If Case b) happens, after increasing the radius, SD-RLS\(^{\text {m}}\) starts a new phase with radius at most \(r_{t^*}+1\), strength 1 and budget \(B=\infty \). After at most \(\sum _{i=1}^m \left( {\begin{array}{c}n\\ i\end{array}}\right) \ln R \le n\left( {\begin{array}{c}n\\ m\end{array}}\right) \ln R\) iterations (using \(m\le n/2\)), it has increased the strength to m and used that strength at least \(\left( {\begin{array}{c}n\\ m\end{array}}\right) \ln R\) times (or found a strict improvement at that strength). Again this means that with probability \(1-1/R\), SD-RLS\(^{\text {m}}\) finds a strict improvement with strength equal to the current gap size. Hence, if the claim holds, then after \(I^{**}= I^*+n\left( {\begin{array}{c}n\\ m\end{array}}\right) \ln R \le 2n (\ln n) \left( {\begin{array}{c}n\\ r_{t^*}\end{array}}\right) \ln R + n\left( {\begin{array}{c}n\\ r_{t^*}\end{array}}\right) \ln R \le 3n (\ln n) \left( {\begin{array}{c}n\\ r_{t^*}\end{array}}\right) \ln R\) iterations a strict improvement at gap size m has been found with probability at least \(1-1/R\) and the strength at the next point of time equals the current gap size m, too. In the case of a failure, i. e., not finding a strict improvement, the radius equals at most \(r_{t^*}+1\) afterwards since we only consider \(\sum _{i=1}^m \left( {\begin{array}{c}n\\ i\end{array}}\right) \ln R\) additional iterations after resetting the strength to 1. We are left with an analysis of the failure event and the proof of the claim. We do the latter first.

We now prove the claim. As the radius increases after at most \(\left( {\begin{array}{c}n\\ r_{t^*}\end{array}}\right) \ln R\) unsuccessful steps at strength and radius \(r_{t^*}\) (corresponding to Case b)), it is sufficient to estimate the number of steps V until \(\left( {\begin{array}{c}n\\ m\end{array}}\right) \ln R\) iterations at strength m have happened (Case a)) and to add another \(\left( {\begin{array}{c}n\\ r_{t^*}\end{array}}\right) \ln R\) steps to obtain the estimate \(I^*\). Hence, it suffices to show that \(V\le (2r_{t^*}-1)(\ln n) \left( {\begin{array}{c}n\\ r_{t^*}\end{array}}\right) \ln R\). To see this, we note that every strict improvement sets the radius to the currently used strength. If that strength equals m, there is nothing left to show.

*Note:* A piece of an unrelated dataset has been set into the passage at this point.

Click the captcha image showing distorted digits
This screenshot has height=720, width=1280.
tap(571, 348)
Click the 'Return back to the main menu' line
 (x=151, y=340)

If the radius after the improvement, call it \(r'\), is larger than m (but as most \(r_{t^*}\), since otherwise we have entered Case b)), then all strengths less than \(r'\), including strength m, are used \(\frac{u}{(r'-1)\ln n} \ge \frac{u}{(r_{t^*}-1)\ln n}\) times, where u is the number of iterations before this strict improvement in Case a). The total number of iterations after the strict improvement until reaching strength m is \((r'-1) \frac{u}{(r'-1)\ln n} + u \le 2u\). Only after reaching strength at least m, which is the current gap size, another strict improvement can happen. These arguments hold for any further strict improvement in Case a). Hence, after at most \(2((r_{t^*}-1)\ln n) a\) iterations in Case a), regardless of the actual number of strict improvements in between, at least a steps at strength m have happened. Substituting \(a=\left( {\begin{array}{c}n\\ m\end{array}}\right) \ln R\) proves the claim.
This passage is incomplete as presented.